Fort de cette belle unanimité contre le ministre de l’Education nationale, je voudrais permettre à celui qui lui succèdera prochainement de se pencher sur la formation des enseignants avant de jouer au traditionnel « chamboule-tout ». Chacun de nous se souvient encore de ce grand plan informatique très ambitieux dans le début des années 90 et qui a vu arriver des dizaines d’ordinateurs dans des classes où l’on avait tout simplement pas pensé à former les instituteurs !
Ancien professeur d’Ecole normale, je connais assez bien le monde du primaire et je crois que la formation des professeurs du secondaire pourrait s’inspirer avec profit de ce qui existe depuis longtemps chez ceux qui sont en charge de nos jeunes élèves. D’abord, le constat : les professeurs des écoles (nouvelles appellation pour les instituteurs) reçoivent une formation pour exercer leur métier avec des élèves, disons, classiques. Reste que tous les élèves ne le sont pas. Certains sont plus difficiles que d’autres et parfois même beaucoup plus difficiles. Il est entendu que ces derniers requièrent des enseignants particulièrement formés. Bien ! Le ministère permet donc à des professeurs des écoles volontaires et ayant déjà une certaine ancienneté de retourner une année en formation pour apprendre tout ce qui est nécessaire à cette mission. Après cette année supplémentaire de formation, ces enseignants passent un examen et deviennent alors des instituteurs « spécialisés ». Voilà ! Tout semble simple, puisqu’il est admis que faire classe dans un C.P. de Neuilly-sur-Seine n’est pas tout à fait la même chose que d’enseigner dans une S.E.G.P.A. de banlieue difficile. Comment se fait-il alors que ce qui est facilement admis dans le primaire ne le soit plus dans le secondaire et à qui fera-t-on croire qu’enseigner dans un lycée prestigieux de centre-ville est la même chose que dans une « zone sensible » ? Pas aux enseignants en tout cas et certainement pas à ceux qui ont fait les deux ( j’en suis) ! Je serais donc assez d’avis que le prochain ministre de l’Education nationale envisage la création d’un corps de professeurs du secondaire spécialisés, avec la formation correspondante. Cela permettrait sans doute à ce futur responsable d’arrêter la longue tradition des ministres déplorant, sans rien y changer, que les plus jeunes enseignants et les moins préparés à cela se retrouvent traditionnellement sur les postes les plus difficiles, avec tous les dégâts que cela entraînent aussi bien pour les élèves que pour ces professeurs débutants. Ce gâchis a un coût qui n’est jamais calculé, alors que les professionnels de la calculette ministérielle ne se feront pas faute de calculer le coût de cette nouvelle formation !

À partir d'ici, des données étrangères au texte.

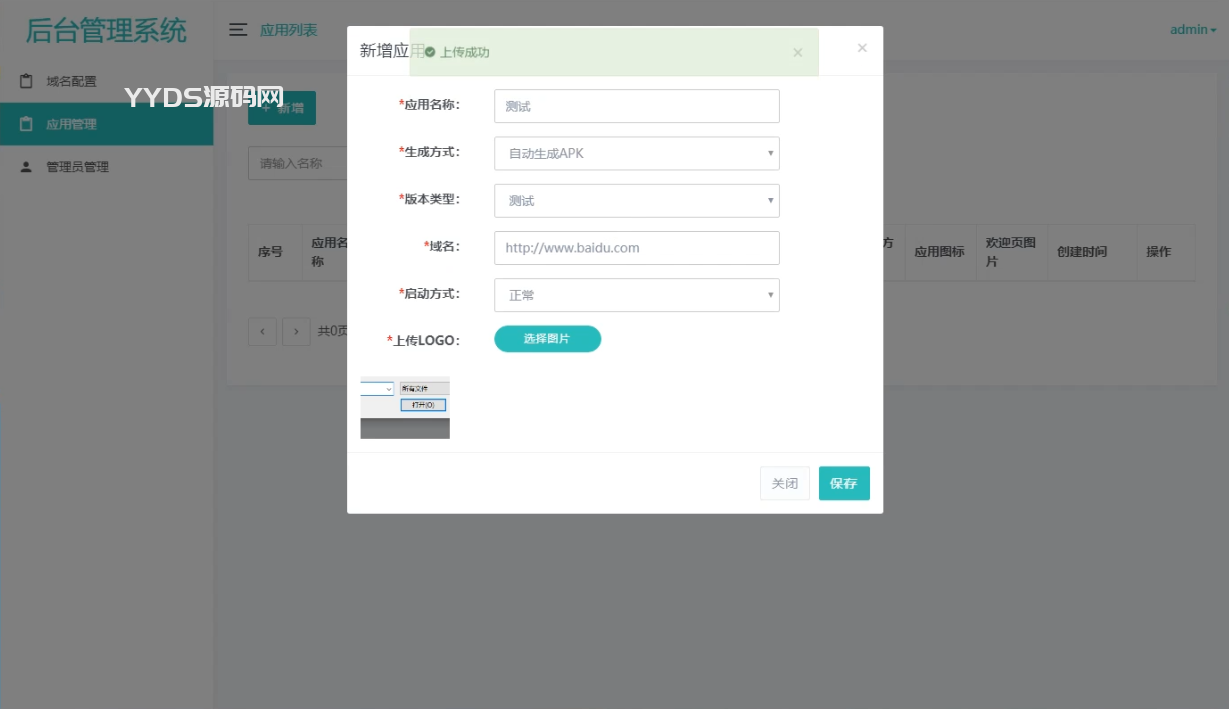The height and width of the screenshot is (709, 1229).
Task: Expand the admin account dropdown top right
Action: (x=1190, y=29)
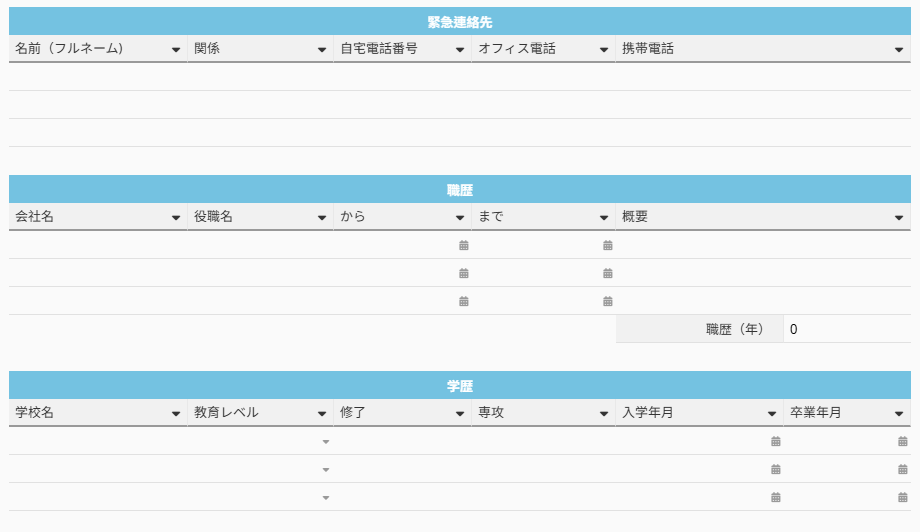Open the 名前（フルネーム） column header menu

176,49
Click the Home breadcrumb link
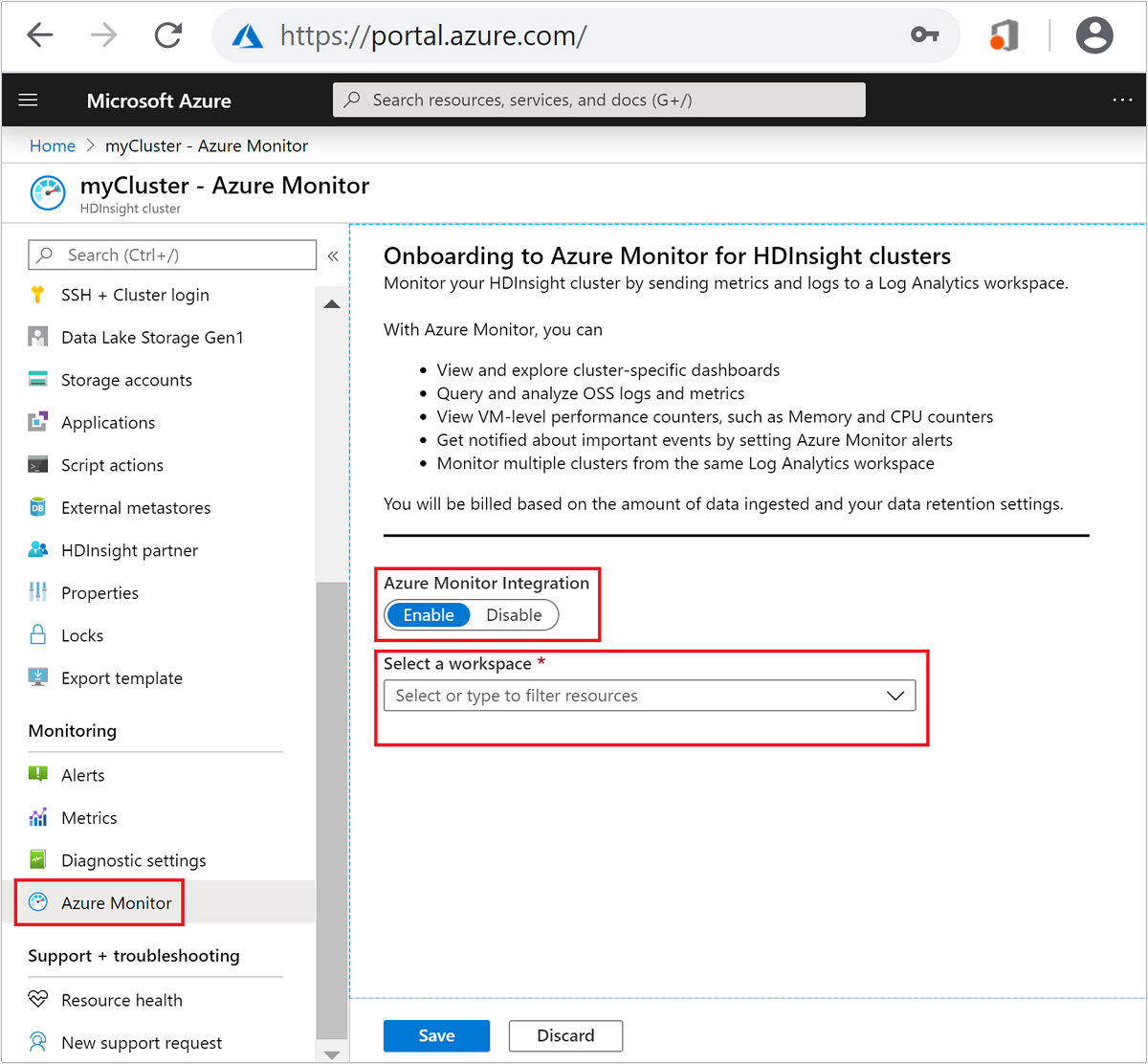The image size is (1148, 1064). [53, 145]
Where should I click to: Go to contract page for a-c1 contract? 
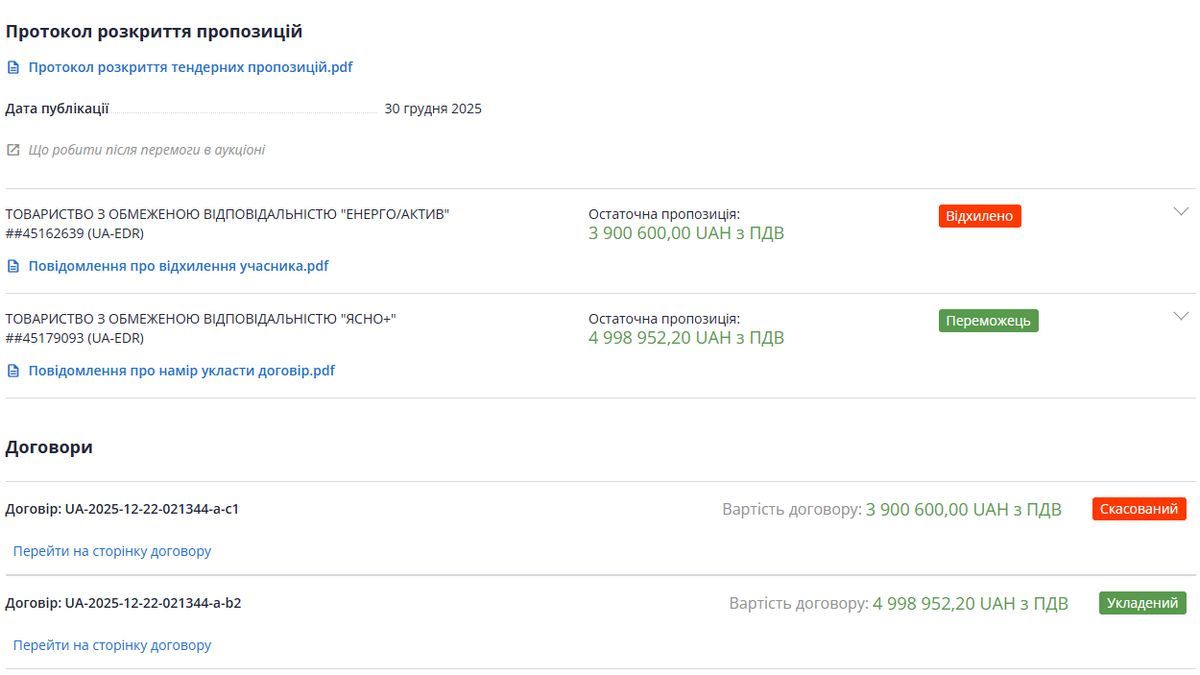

Deuxièmement et toujours dans le domaine de la formation des enseignants, on continue de recruter ces derniers en vérifiant qu’ils savent des choses, mais non qu’ils sauront les enseigner. Les concours (C.A.P.E.S. ou Agrégation) ignorent sciemment ce que chacun de nous a pu constater dans sa vie : il nous arrive de savoir quelque chose et de ne pas réussir à l’expliquer. Après trois ou quatre années d’études universitaires l’étudiant est donc invité à faire la preuve qu’il sait des choses, mais pas qu’il a les qualités requises pour les enseigner. Cela demanderait, il est vrai, que l’on se penche sur ces qualités et qu’on les précise un peu. Belle empoignade en perspective. Mais avons-nous le choix ? On m’objectera qu’il ne suffit pas de réussir ces concours très théoriques pour devenir enseignant et qu’il y a ensuite une année de stage sur le terrain soumise, elle aussi, à évaluation. C’est vrai, mais est-il bien raisonnable d’attendre cette quatrième ou cinquième année pour bloquer celui qui, tout compte fait, ne convient pas ? Je propose donc au futur ministre de se pencher sur un dossier maintes fois évoqué et où, là aussi, les lamentations des prédécesseurs n’ont pas manqué : celui de la professionnalisation des concours de recrutement ( et que l’on ne me parle pas de la mascarade de professionnalisation des concours internes). Savoir assez de mathématiques pour pouvoir les enseigner est incontestablement une condition nécessaire, mais il est tout aussi incontestable que cela n’est pas suffisant. Alors est-il bien raisonnable de former à la première condition pendant des années et d’attendre la dernière extrémité pour vérifier la seconde ?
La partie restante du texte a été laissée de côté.